AboutThe X-ray data were collected with several goals in mind: to identify rare classes of objects, such as high-mass X-ray binaries, using multi-wavelength observations; to study the distribution of hot plasma in the Galactic center, and how it interacts with the molecular clouds; to learn about the particle acceleration that occurs in the mysterious radio filaments; and to characterize the general population of X-ray sources (most of which are accreting white dwarfs). The original proposal is linked here. The Chandra data incorporates all observations taken through the end of July 2007. It includes 1 Msec on the central 20 pc around Sgr A*, thirty shallow (12 ks) exposures from the Wang et al. (2002) survey, several deep pointings toward the Arches, Sgr B2 and Sgr C, and fifteen 40 ks exposures that were design to improve the sensitivity and astrometric accuracy of the Wang et al. (2002) data. The new catalog supersedes those in earlier papers by Muno et al. (2003-2005). CatalogsI have produced a catalog of 9067 point sources. The catalog is described in the paper submitted to ApJS (version 3 on 9/2/2008). I have made electronic tables (ASCII format) that list the positions and extraction information and the photometry for the sources. There are also tables summarizing the properties of sources with long-term and short-term variability. As an alternate way of accessing the table, I also have generated a FITS file (updated 8/30/2008 to reflect the final version). There is a README file that describes the colums of the FITS file, and region file for DS9. Photometry in individual observations is available in this FITS file (this will not be published electronically with the catalog paper). Finally, FITS images that provide maps of the completeness limits are available for 90% confidence and 50% confidence. The absolute astrometry has been registered to 2MASS, and appears accurate to 0.1-0.2" for all the deep (>20 ks) fields (0.6" for the rest). Published Images
I have generated several images in FITS format. They are gzipped,
so hopefully your browser won't treat them like text files. All of them
have been normalized to an exposure
map.
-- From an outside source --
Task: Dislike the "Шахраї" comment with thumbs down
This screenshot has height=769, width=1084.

The following can be used for
looking at point sources and diffuse emission. The 1-3, 3-5, and 5-8 keV
smoothed images were used to make the jpeg at the top of the page.
Here is the composite event list from all of the
observations that was used to create the above images.
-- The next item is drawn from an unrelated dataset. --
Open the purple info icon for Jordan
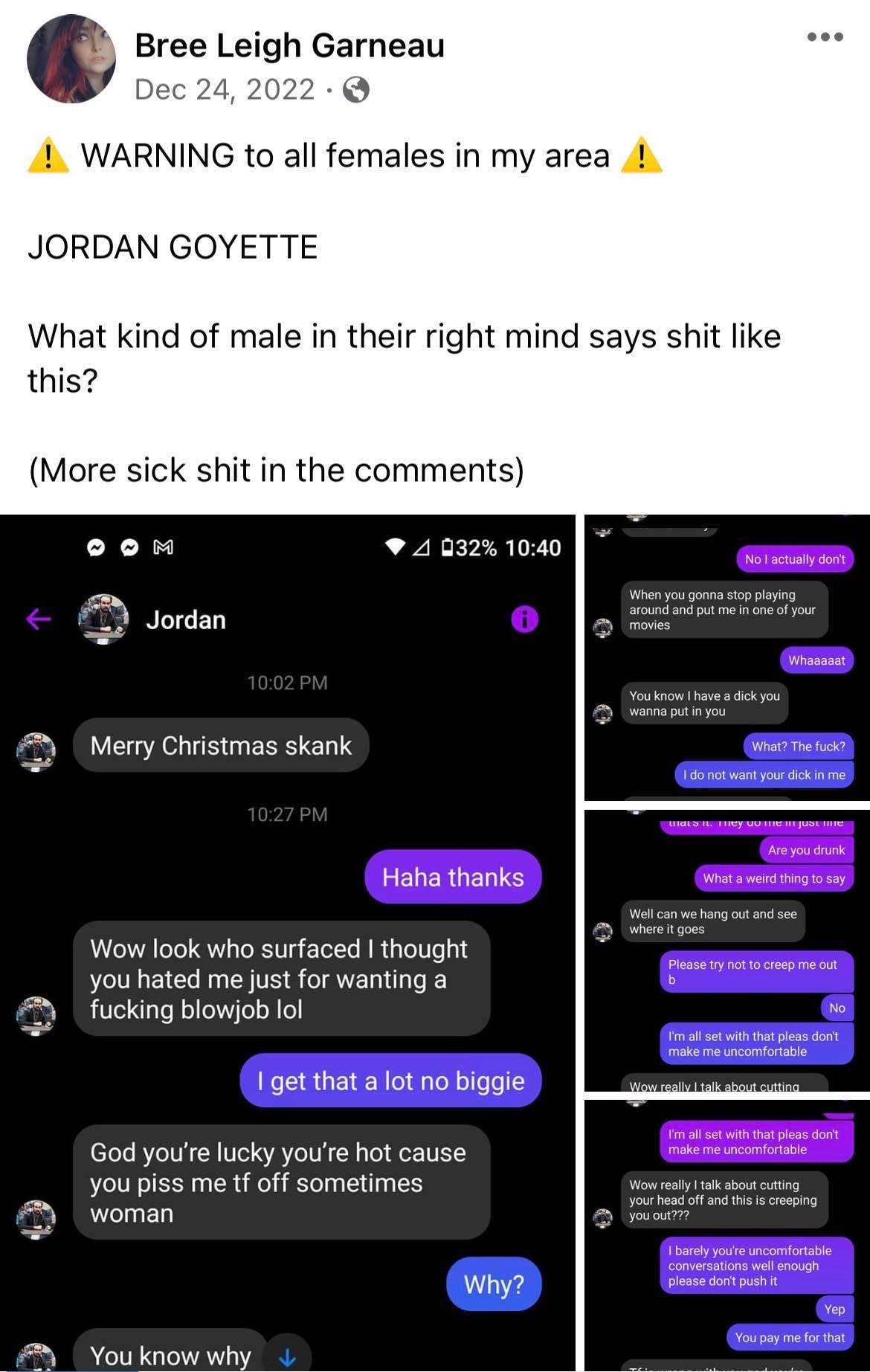 pos(524,619)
I have made a number of images to examine the distribution of line-emitting
plasma in the Galactic center. These should be used with caution. There
are no well-established techniques for producing these kinds of maps,
because (1) there tends to be low signal from each line, and (2) the
sensitivity for the mosaicked image varies strongly from point-to-point.
As a result, my attempts so far have produced images that contain
numerous artifacts. Most of what you see in the images is probably
real, but there will be a non-trivial amount of spurious features
that are misleading. Therefore, these images should not be used in
publications. That said, they are interesting to look at.
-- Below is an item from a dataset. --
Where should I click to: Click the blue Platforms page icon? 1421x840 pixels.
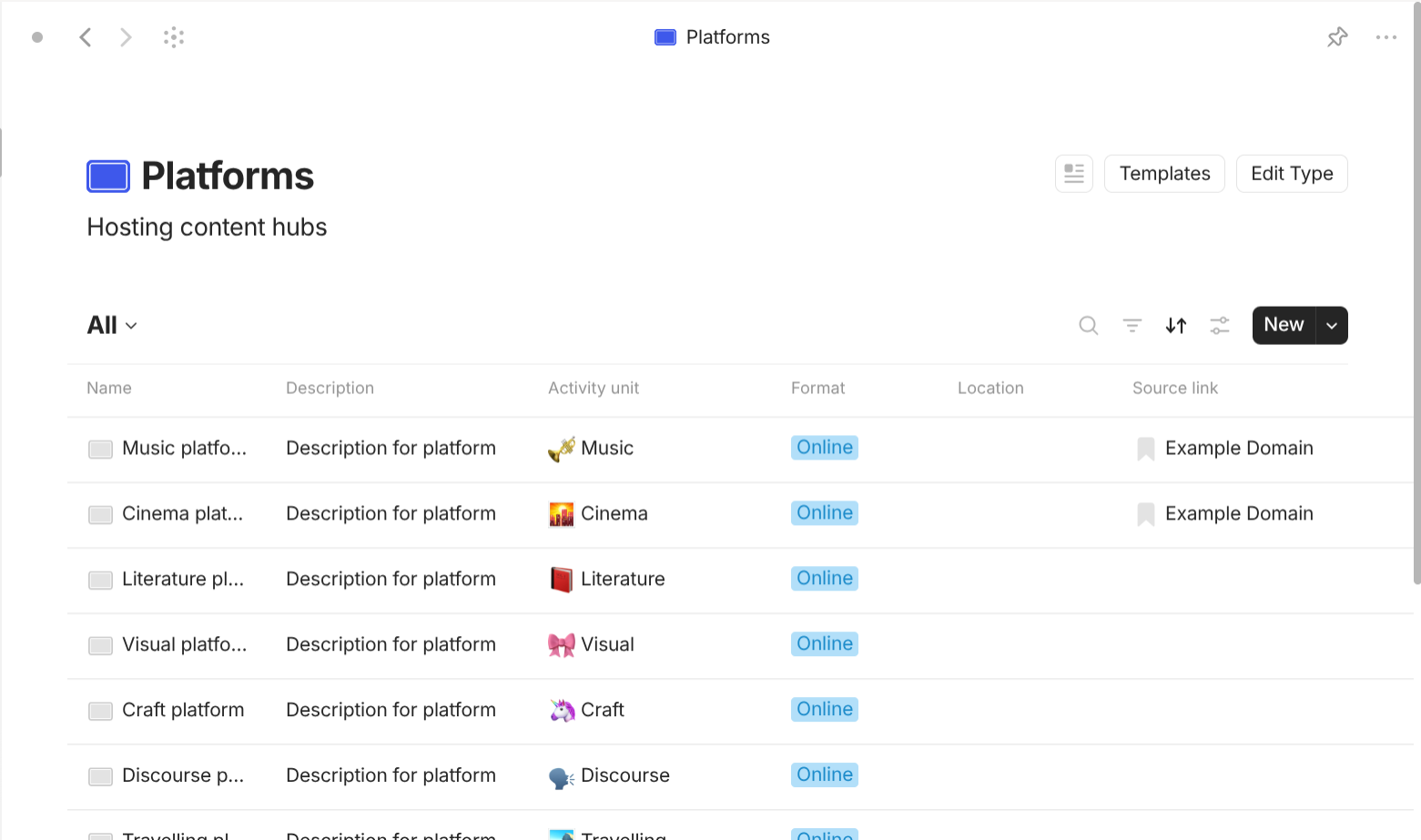tap(108, 176)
For the following images, I excised the point sources, and filled the holes
with Poisson noise from an annular region surrounding each source. They
can be used for examining the diffuse emission. I had to rotate the images
to turn them into Galactic coordinates, so you will notice that events look
like ``islands'' consisting of several pixels; this is because I interpolated
bins onto a new grid when I rotated the images. Also, the images
processed with csmooth contain many, many artifacts, because csmooth
is a pathological piece of work. I would look at the count images to
see if features are real. Yes, I am suggesting that you compare two crappy
sets of images, because coincident crap is more likely to be real.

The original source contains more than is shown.